引っ越し完了;モスクワでの引っ越し顛末記3

Tweet ThisSend to Facebook | by Takebe
とりあえず、この前の木曜日に大学の宿舎を引き払い、新居に引っ越しました。宿舎から新居へは乗換無しの地下鉄一本で片道30分ほどなので、「引っ越し」は週末を二回ほど使って往復十回ほど掛けてリュックザックで荷物を移動させました。

宿舎の二十平米の部屋で本棚も無かったとは言え、流石に十年間暮らしているといろいろと物が溜まってきていて、いつもの引っ越し同様「後から後から物が湧いてくる」感じ。(数学関係者ならば「球をいくつかに分けて移動して合体すると、体積が増える」という Banach-Tarski のパラドックスを思い出しません? (^-^;; )でも、幸いにして車を頼むこともなく、無事に移動完了です。

新居に前に住んでいた人が冷蔵庫、洗濯機、衣装箪笥は置いていってくれたけれど、ベッドが下の枠だけ、とか書物机や書棚が無い、等まだ家具が揃っておらず、現在寝袋で生活しつつ、近くにあるショピングセンターや、家具センター(スェーデンの有名ブランド)を物色しています。昨日はヤカン、今日は枕とゴミ箱を買ってきました。大きめの家具はもう少し先かな。


さて、探す段階の話の続き(前はここ)。

日本の住宅検索サイトを見ると、場所、交通の便、値段、構造、間取り、写真、間取り図などが載っていますが、ロシアのサイトもほぼ同じ。但し、ロシアでソ連時代に建てられた住居は部屋の大きさ(1DKとか2LDKとか)が決まれば、間取りはほぼ一通り。ロシアどころかソ連全体(もしかすると東欧も?)で全く同一の規格、というのは有名です。例えば、年末にロシアのテレビで毎年放映される定番映画「運命の皮肉」は、酔っ払った状態で飛行機に乗せられてモスクワからレニングラードに送られた男が、自分のモスクワの住居と同じ名前の通りの同じ構造のアパートの同じ番号の部屋に同じ鍵で入ってしまっても自分の家ではないことに気づかなかった、というところから始まる喜劇(鍵すらも種類が少なく、別の部屋に入れることがあったのは事実)。

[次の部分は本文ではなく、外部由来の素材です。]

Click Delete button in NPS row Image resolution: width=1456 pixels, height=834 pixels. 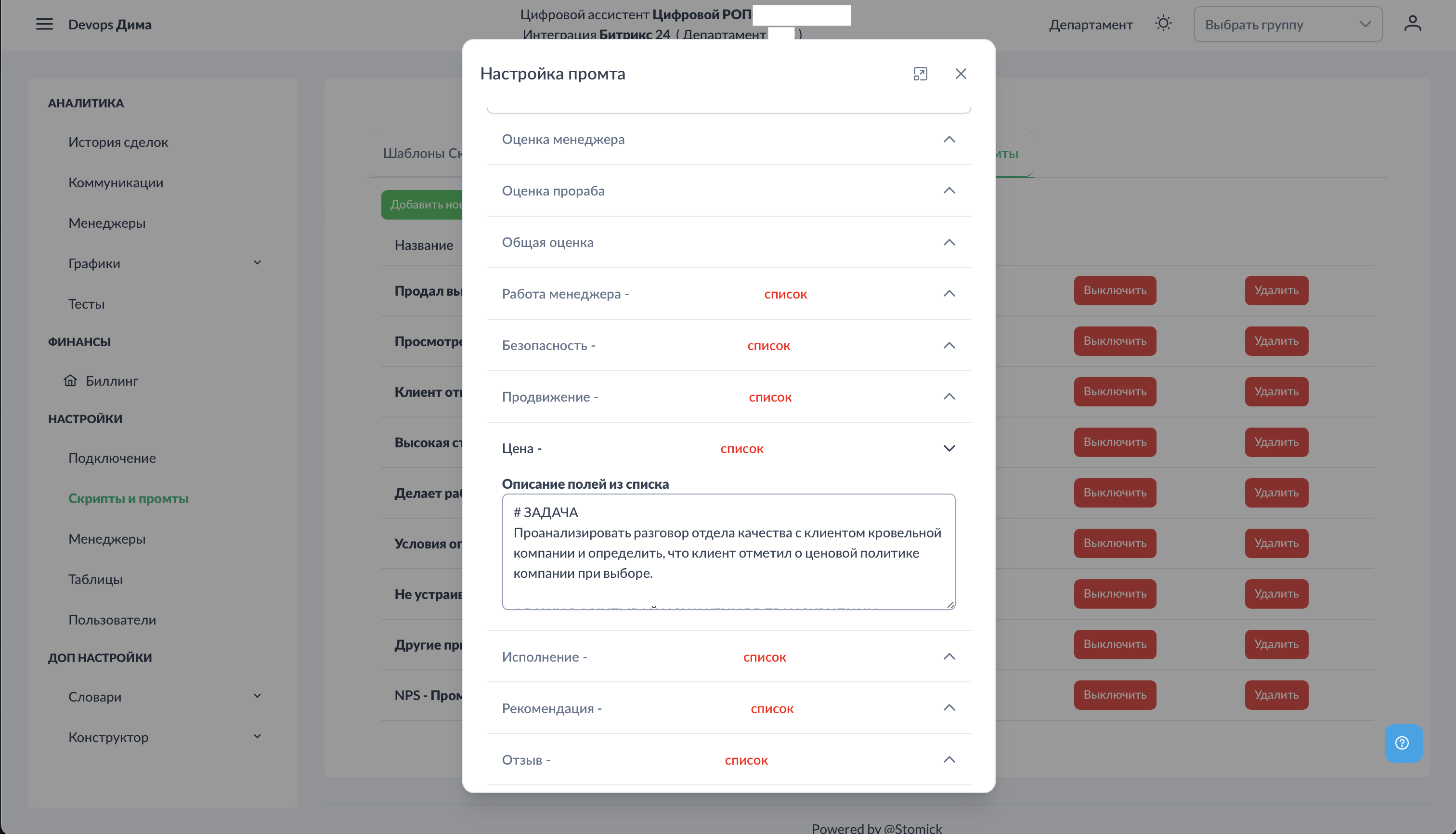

ですから、絞り込みで見るのは「場所」→「値段」→間取りはすっ飛ばして「写真(で分かる状態)」という順になります。が、実はもう一つ「販売条件」(と言えばよいのかな)というものが重要だ、という事を教わりました。「free sale(自由売却?)」、「alternative」の二種類があるようです。この内の alternative というのは、「私の家を売りますが、実際に私がこの家から出るのは、移転先が空いてそちらに住めるようになってから」というもの。つまり売り買いの契約が鎖状というか玉突きのようになっているので、この鎖が完成するまでは最終的な売買が出来ない。(日本にこういう仕組みありますか?日本で住居を買ったことが無いので…。)自由売却というのは、そういうシガラミが無いもの。私のように「10月半ばまでに移らなくてはならない」という境界条件がある場合には alternative では危ないので「自由売却」というのを探すことになります。

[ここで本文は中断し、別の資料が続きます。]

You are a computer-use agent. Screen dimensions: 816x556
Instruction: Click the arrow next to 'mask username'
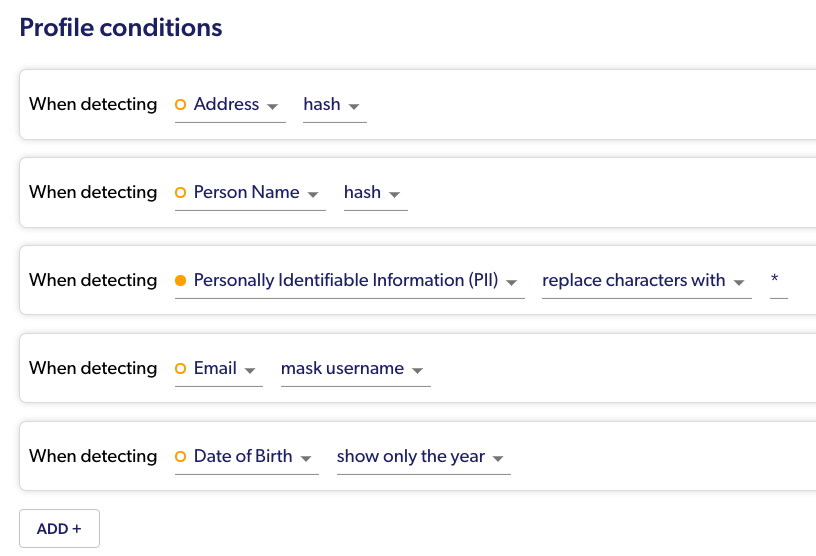coord(417,370)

さて、サイトの地図を使ったり、あるいは不動産屋さんに候補を送ってもらい、自分で絞り込み、ある程度物件の数を絞ったら、次に不動産屋さんに「cleanness」を調べてもらいます。権利関係の念入りなチェックで、この作業が不動産屋の腕の見せ所らしいです。

ソ連時代は不動産はすべて国のものだったわけですが、1991年にソ連が崩壊した後で住まいの「私有化」が行われ、基本的には住居はその時点で住んでいた人の所有物になったのだそうです。しかし「権利はいらない」と言う人もいて、でも子供が権利を取って、更にその子供は別の所に住んで…、となるとややこしい。あるいは結婚・離婚・相続等で権利関係が複雑になっていることがある。こうした事情で住居に「本当の所有者」ではない人が住んでいて、その人が売りに出していると問題が生じる、というのが Zabrodin 夫妻の話。

また、アパートを買ったある日本人の方(前に登場した数学の先輩ではない)は、「裁判で係争中の物件が売りに出されていることがあり、知らずに買うと金だけ取られて入居できない、という悲惨な事になる。私は危うくそういう物件を掴まされかけたけれど、不動産屋が見つけてくれて事なきを得た」というお話をされていました。

私の場合も、不動産屋さんが「書類を見せて」と先方に言ったら連絡が無くなった、とか、実は住んでいる人の子供がいて…、とかいう物件がいくつか(一割以下ですが)ありました。

ロシアにも「登記簿」はありますが、その情報が不完全ということなんでしょうか。この辺り、日本の制度もちゃんと分かっていないので、詳しい比較は私には出来ません。すみません。

でもまあ、大半は問題なく、では実地に見てみましょう、ということになります。長くなったのでそれは次回。